[求められる作業]: 「The width and height of the screenshot is (722, 1247).」を含む行から「tap(47, 377)」を含む行まで（その行も含む）の項目のみを、指示も含めて書き直してください。その際、解答中の座標の数値をすべて124だけ大きい方へずらし、画像は省いてください。

語句や要素の検索に関する項目
====

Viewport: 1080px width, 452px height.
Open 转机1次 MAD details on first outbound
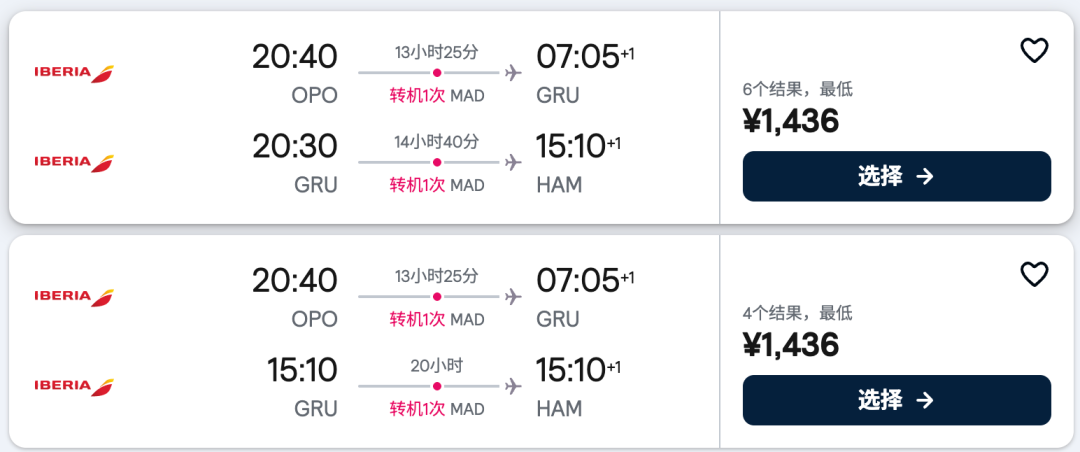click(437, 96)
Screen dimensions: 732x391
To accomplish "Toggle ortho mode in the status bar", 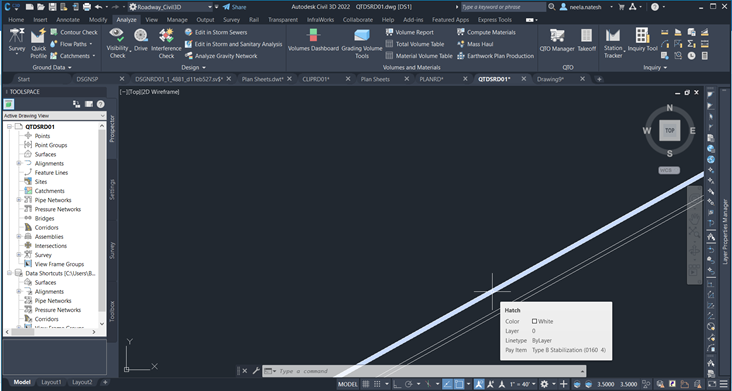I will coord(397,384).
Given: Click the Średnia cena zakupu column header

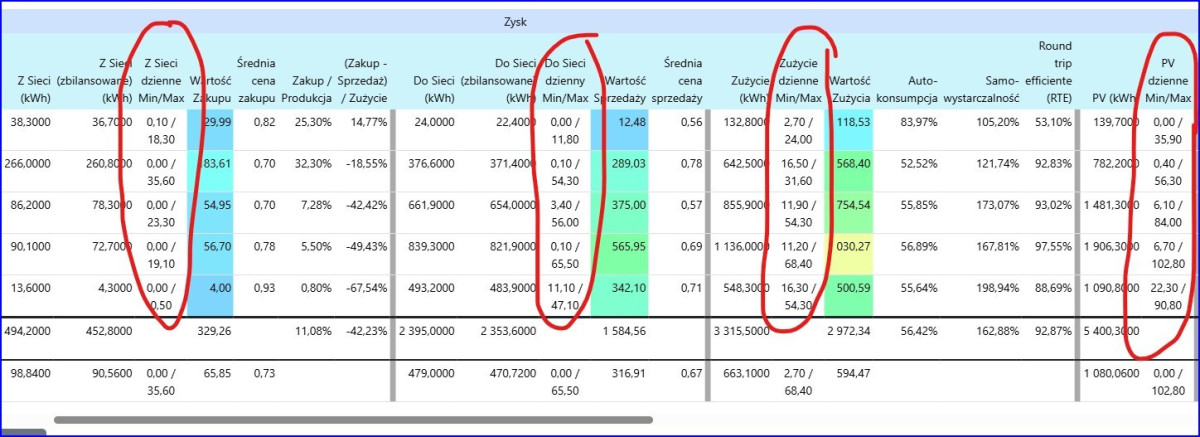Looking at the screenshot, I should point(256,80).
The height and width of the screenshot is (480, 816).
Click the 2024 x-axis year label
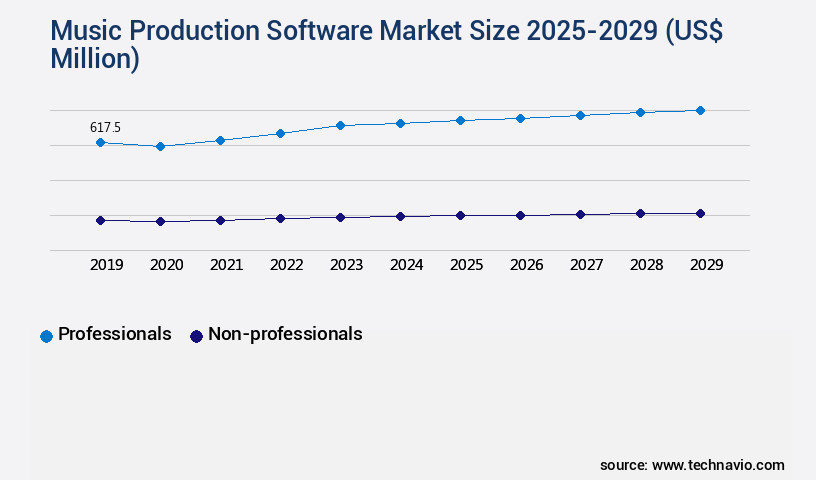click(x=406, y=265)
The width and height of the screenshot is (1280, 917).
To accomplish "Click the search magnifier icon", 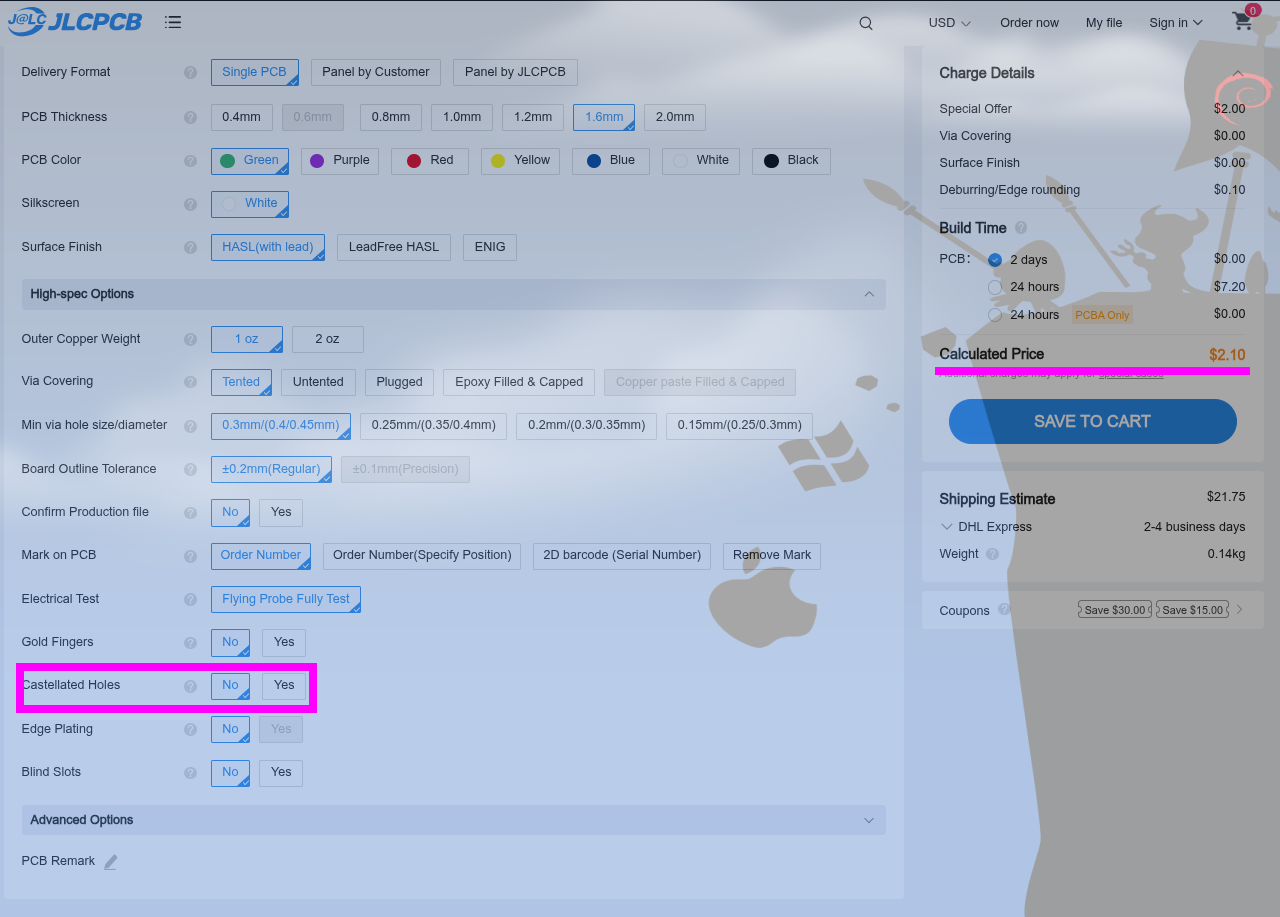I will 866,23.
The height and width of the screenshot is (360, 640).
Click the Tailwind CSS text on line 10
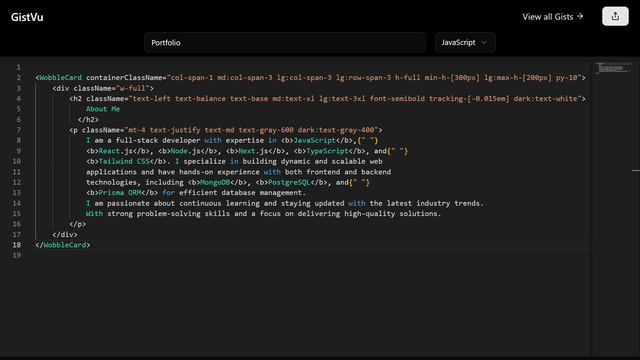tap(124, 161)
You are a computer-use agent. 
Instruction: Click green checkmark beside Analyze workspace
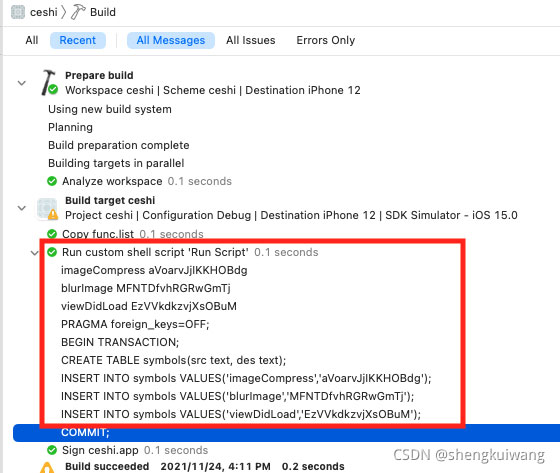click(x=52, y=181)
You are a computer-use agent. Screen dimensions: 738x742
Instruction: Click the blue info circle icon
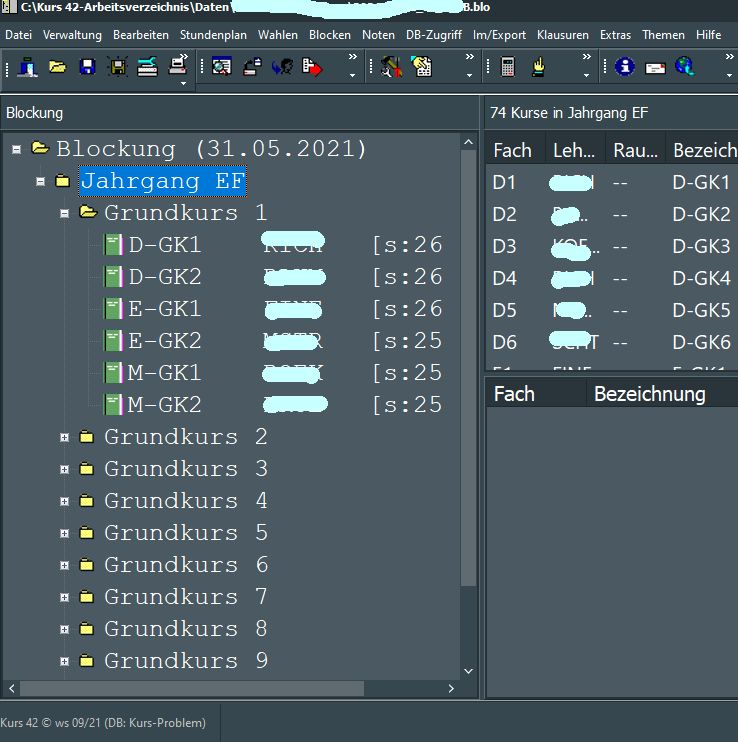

====

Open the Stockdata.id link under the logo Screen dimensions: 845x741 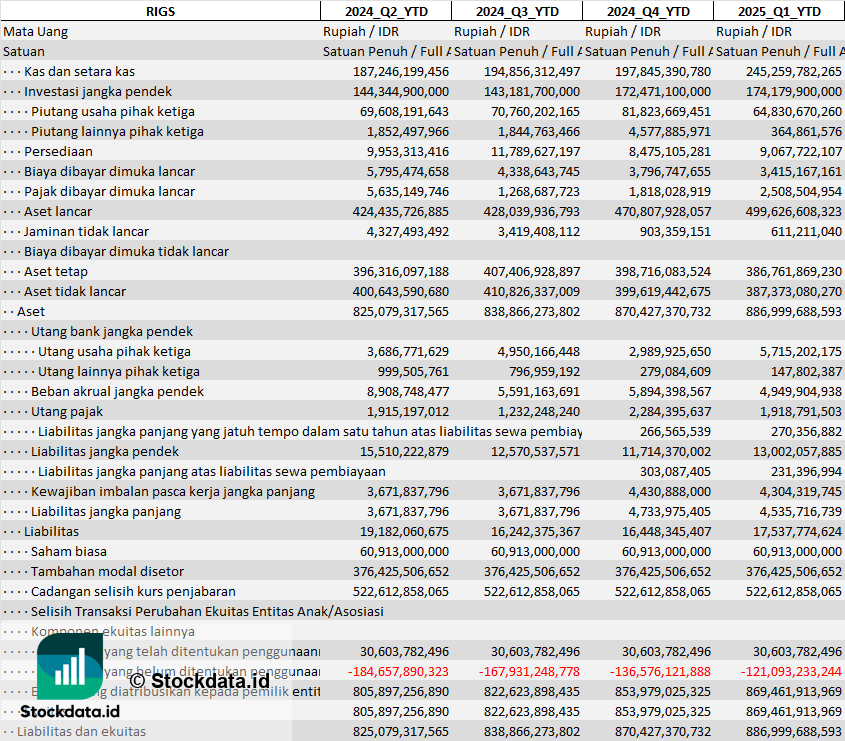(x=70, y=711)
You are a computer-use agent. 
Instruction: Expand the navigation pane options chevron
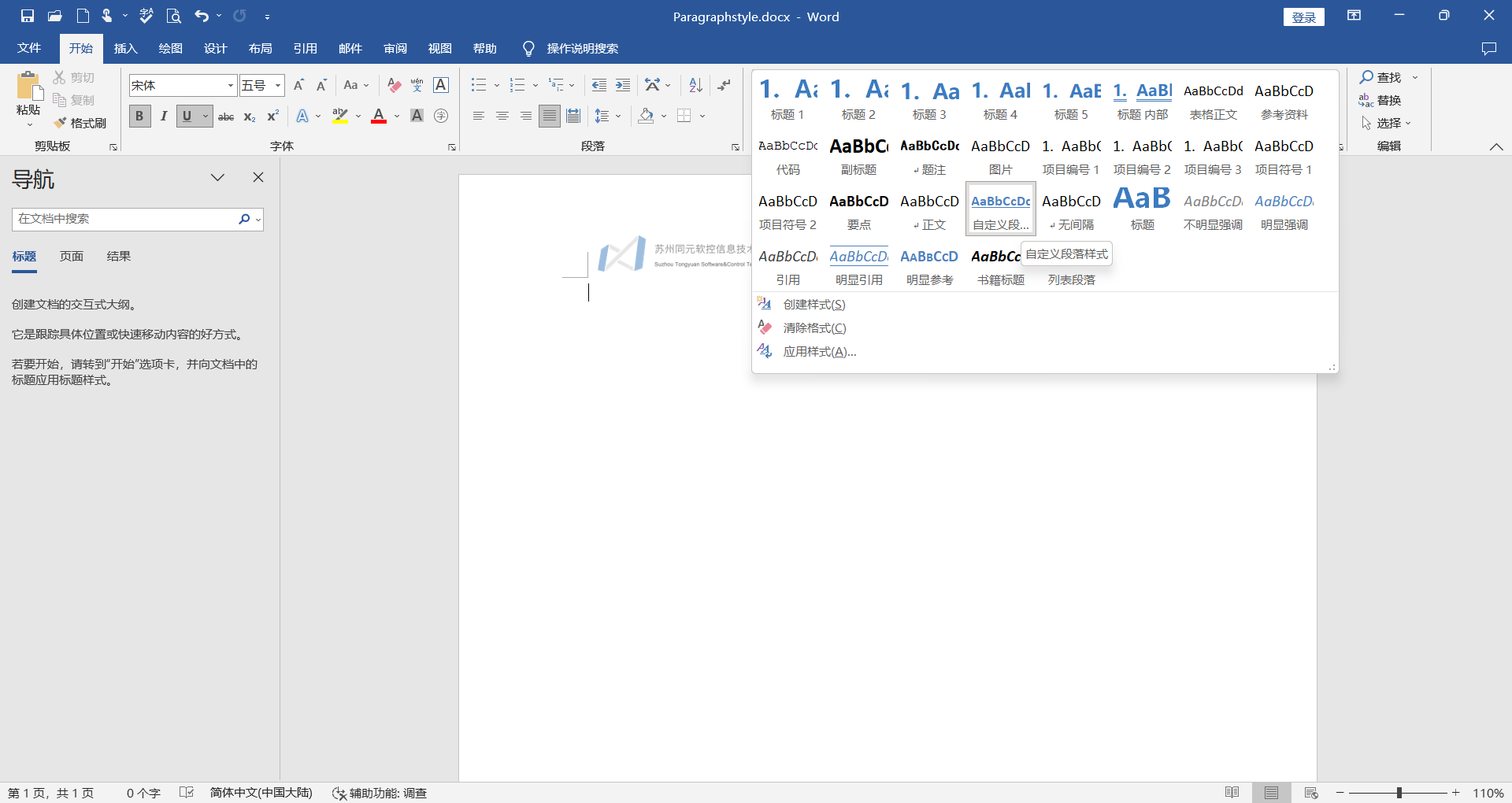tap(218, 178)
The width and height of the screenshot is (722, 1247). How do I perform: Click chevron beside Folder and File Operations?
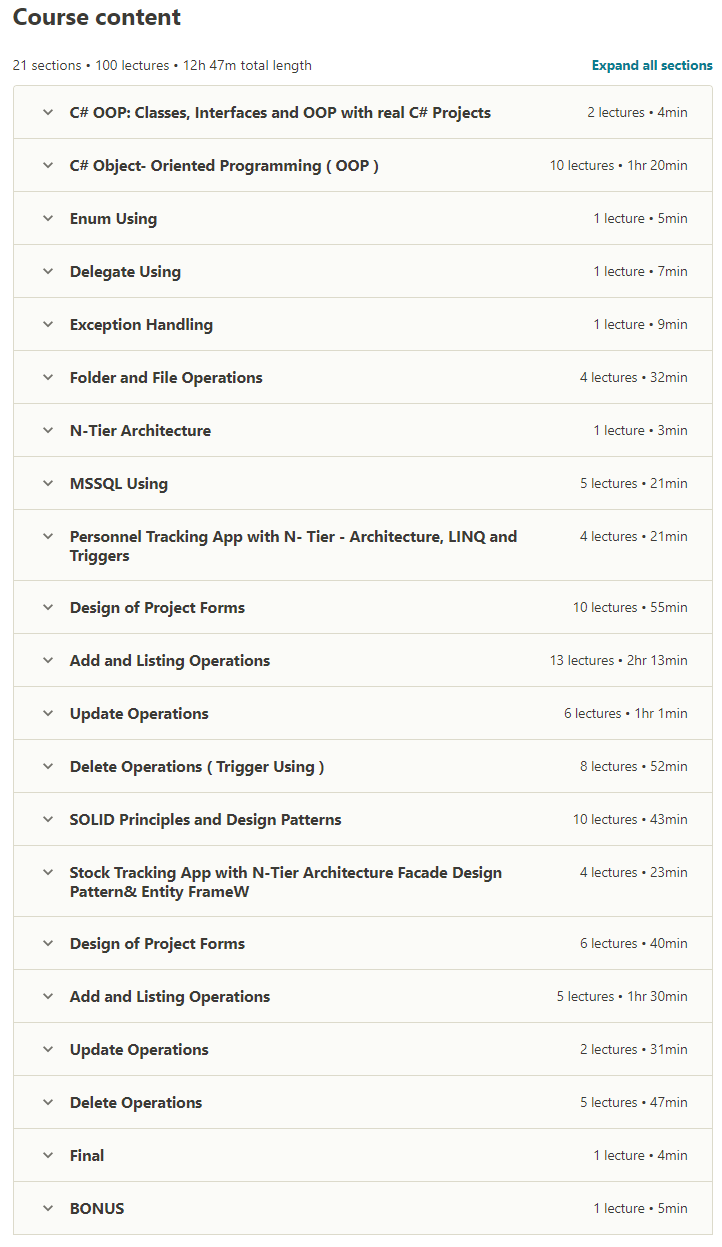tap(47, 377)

====

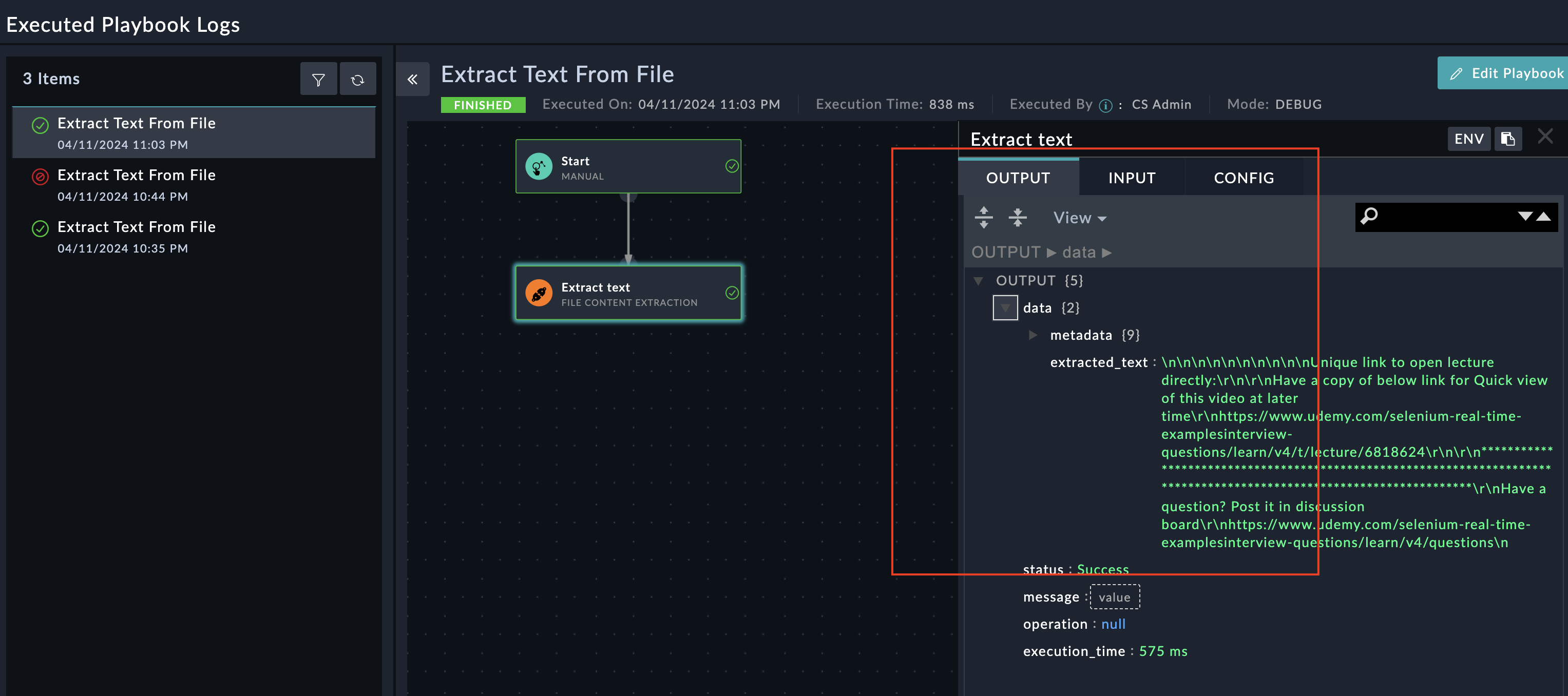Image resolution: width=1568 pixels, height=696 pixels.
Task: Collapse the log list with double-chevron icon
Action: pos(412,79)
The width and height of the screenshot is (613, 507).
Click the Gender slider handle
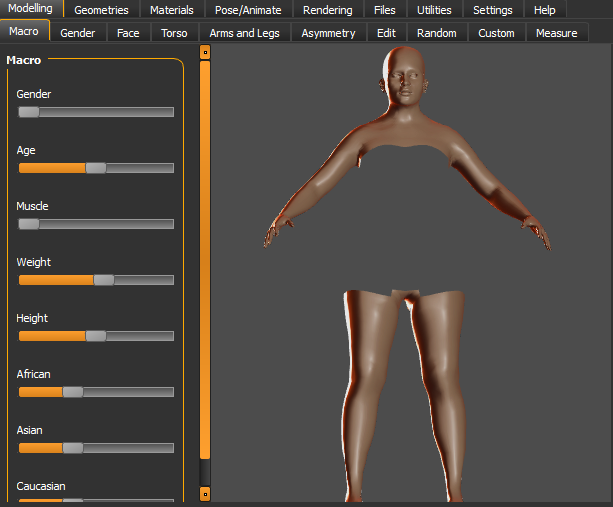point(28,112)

====

[以下に結果]:
The width and height of the screenshot is (722, 1247). How do I perform: Click chevron beside Folder and File Operations?
tap(171, 501)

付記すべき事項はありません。